Return each line of the data below without changing a word, and leave the pictures out.

### Data for the task ###

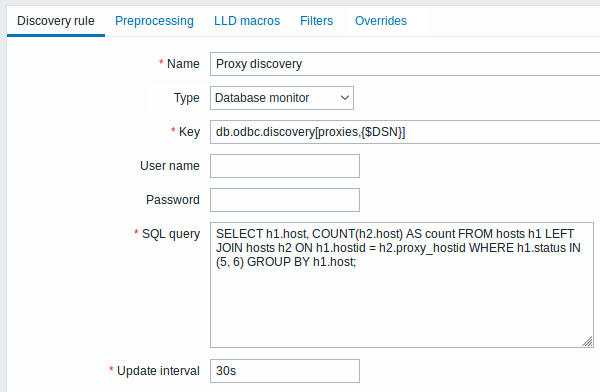This screenshot has width=600, height=392.
Task: Click the Update interval label
Action: tap(158, 371)
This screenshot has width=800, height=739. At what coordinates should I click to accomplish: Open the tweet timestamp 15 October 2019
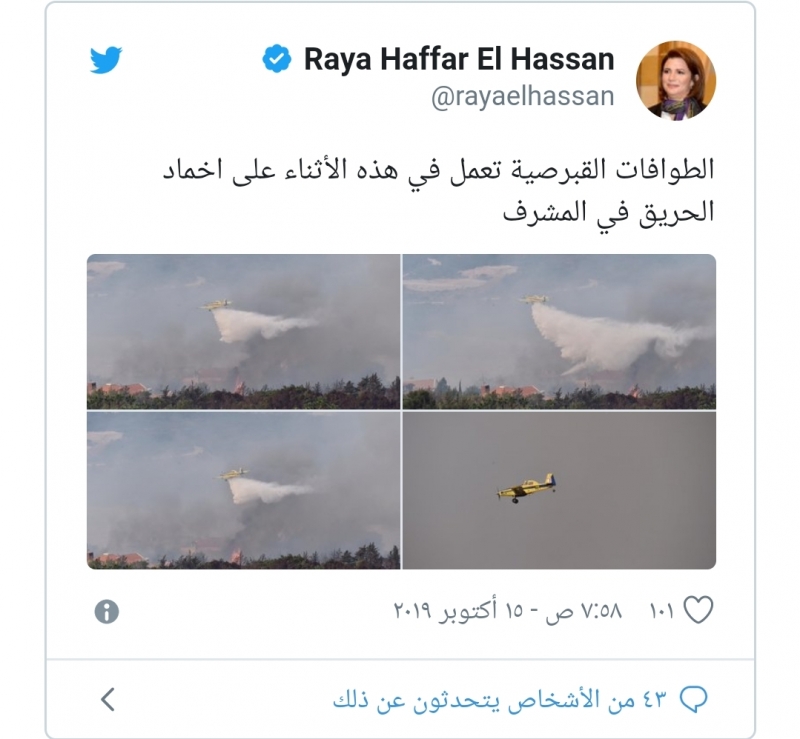pos(508,610)
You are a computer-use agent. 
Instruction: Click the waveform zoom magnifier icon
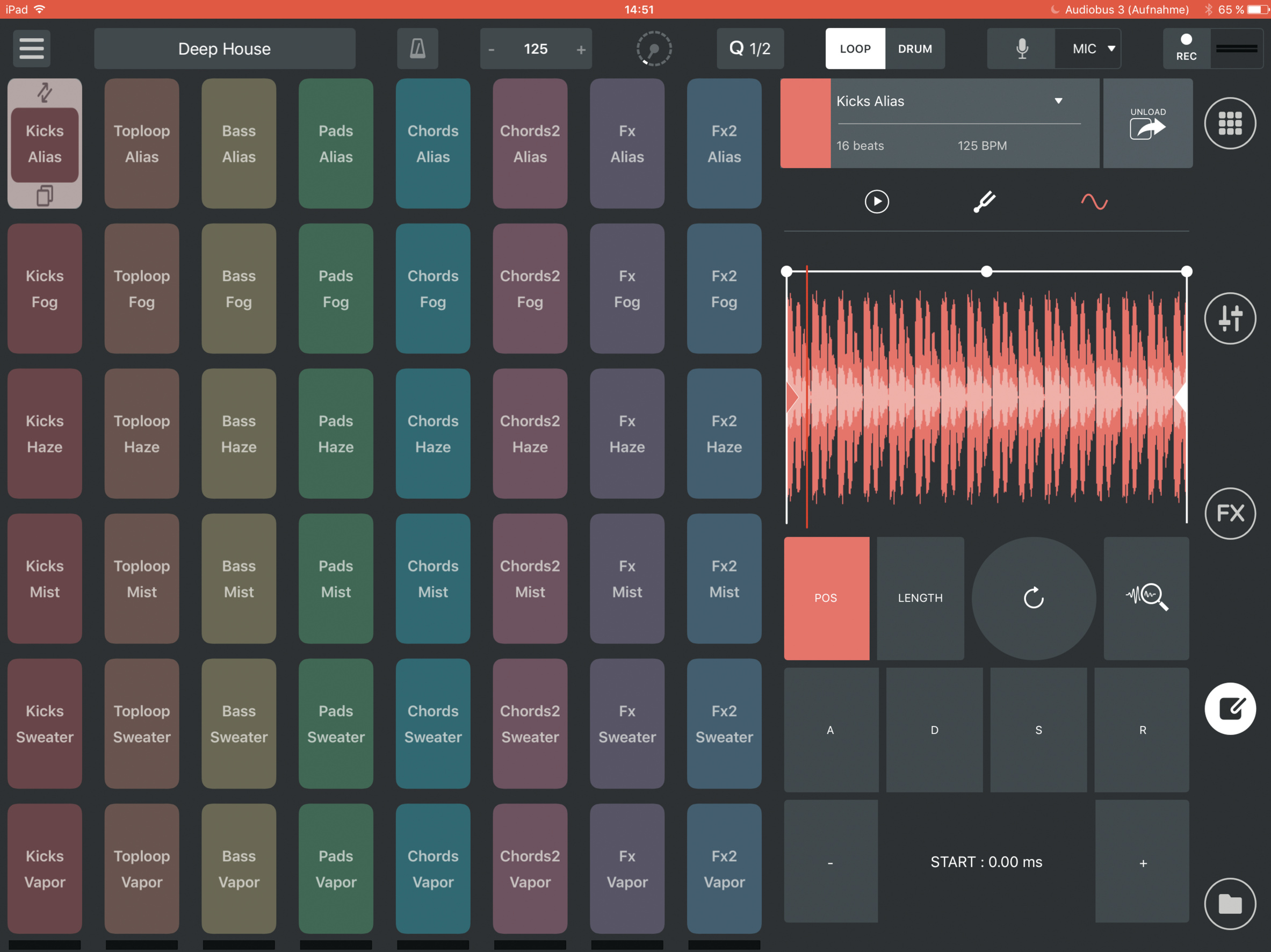(1146, 597)
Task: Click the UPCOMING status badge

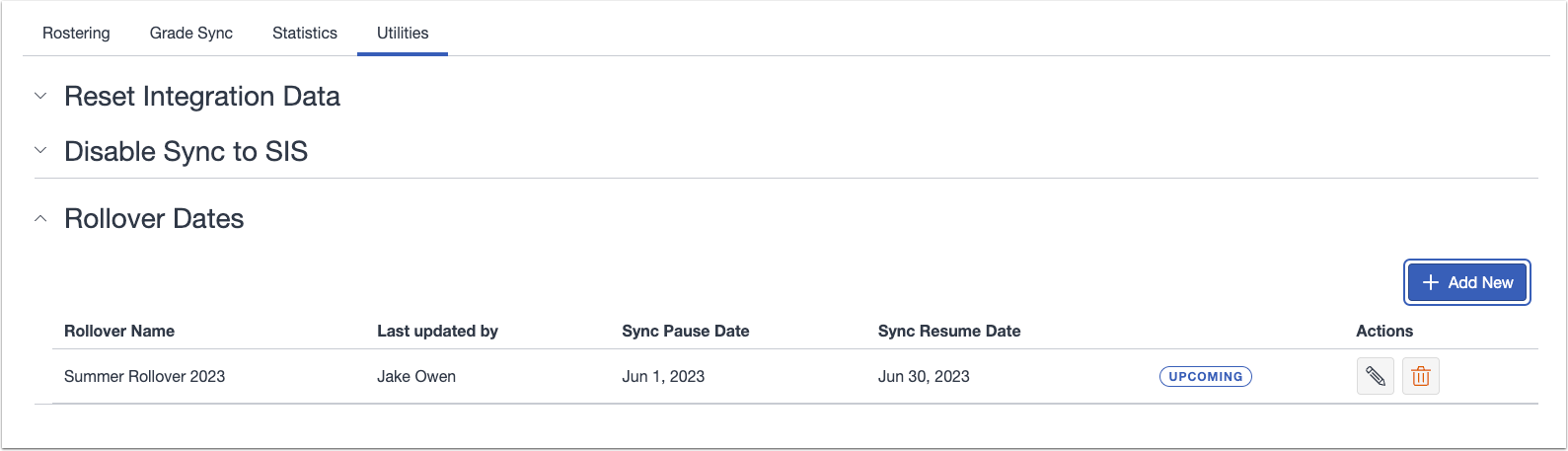Action: pos(1205,376)
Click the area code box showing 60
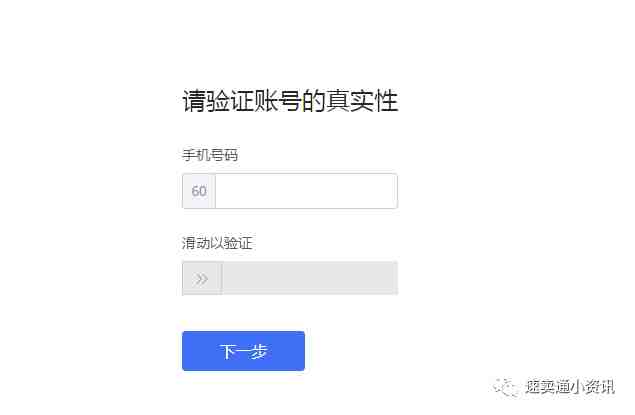 (199, 191)
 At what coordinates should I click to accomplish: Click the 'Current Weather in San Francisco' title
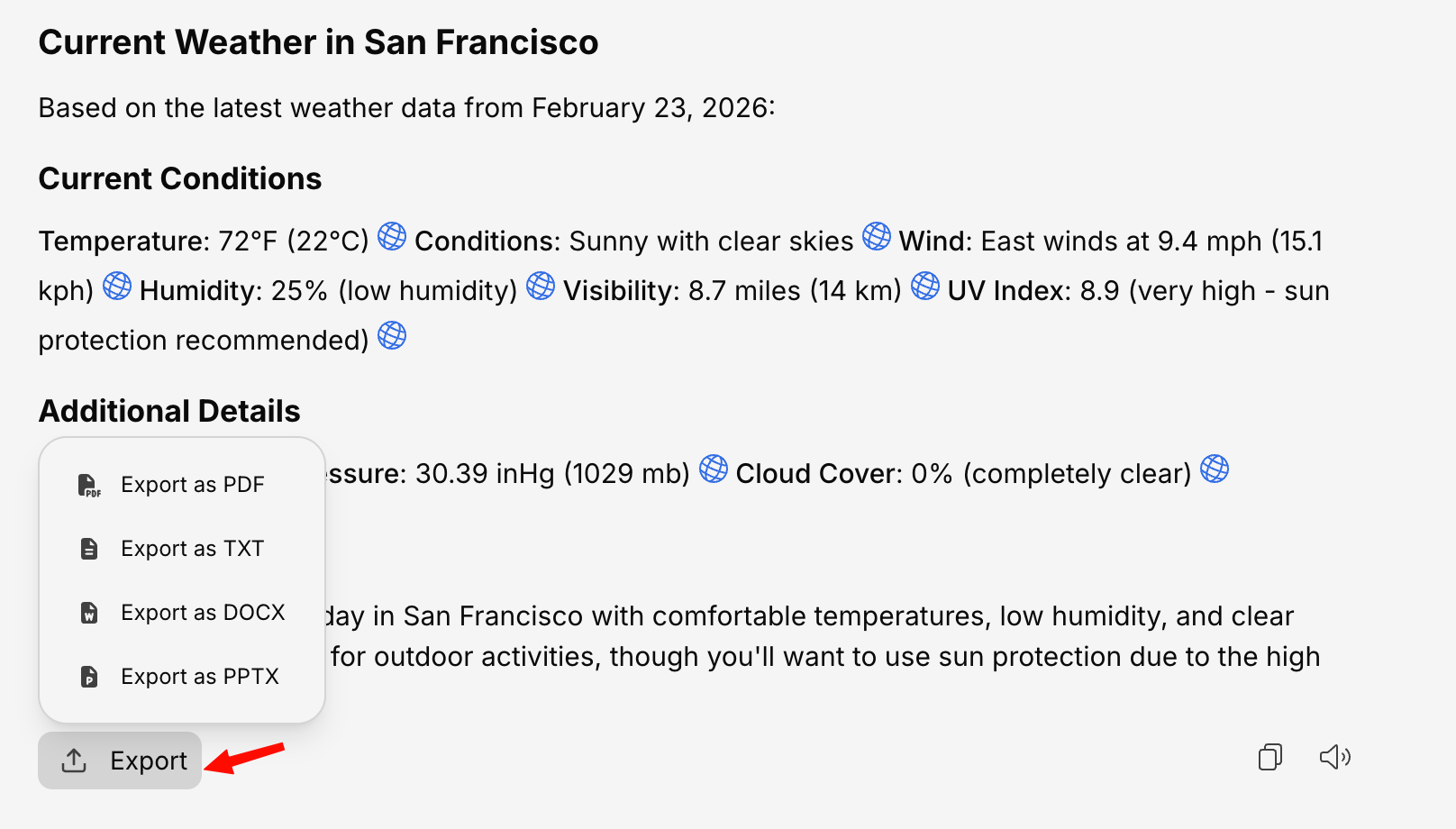coord(318,42)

###

→ Solved problem:
This screenshot has width=600, height=392.
Task: Click the Update interval label
Action: tap(158, 371)
This screenshot has width=800, height=739. At what coordinates should I click to accomplish: Open the tweet timestamp 15 October 2019
pos(508,610)
You are a computer-use agent. 
Instruction: Click the waveform zoom magnifier icon
(1146, 597)
Task: Click the UPCOMING status badge

Action: pos(1205,376)
Click the area code box showing 60
 (199, 191)
 At what coordinates should I click to accomplish: Click the 'Current Weather in San Francisco' title
coord(318,42)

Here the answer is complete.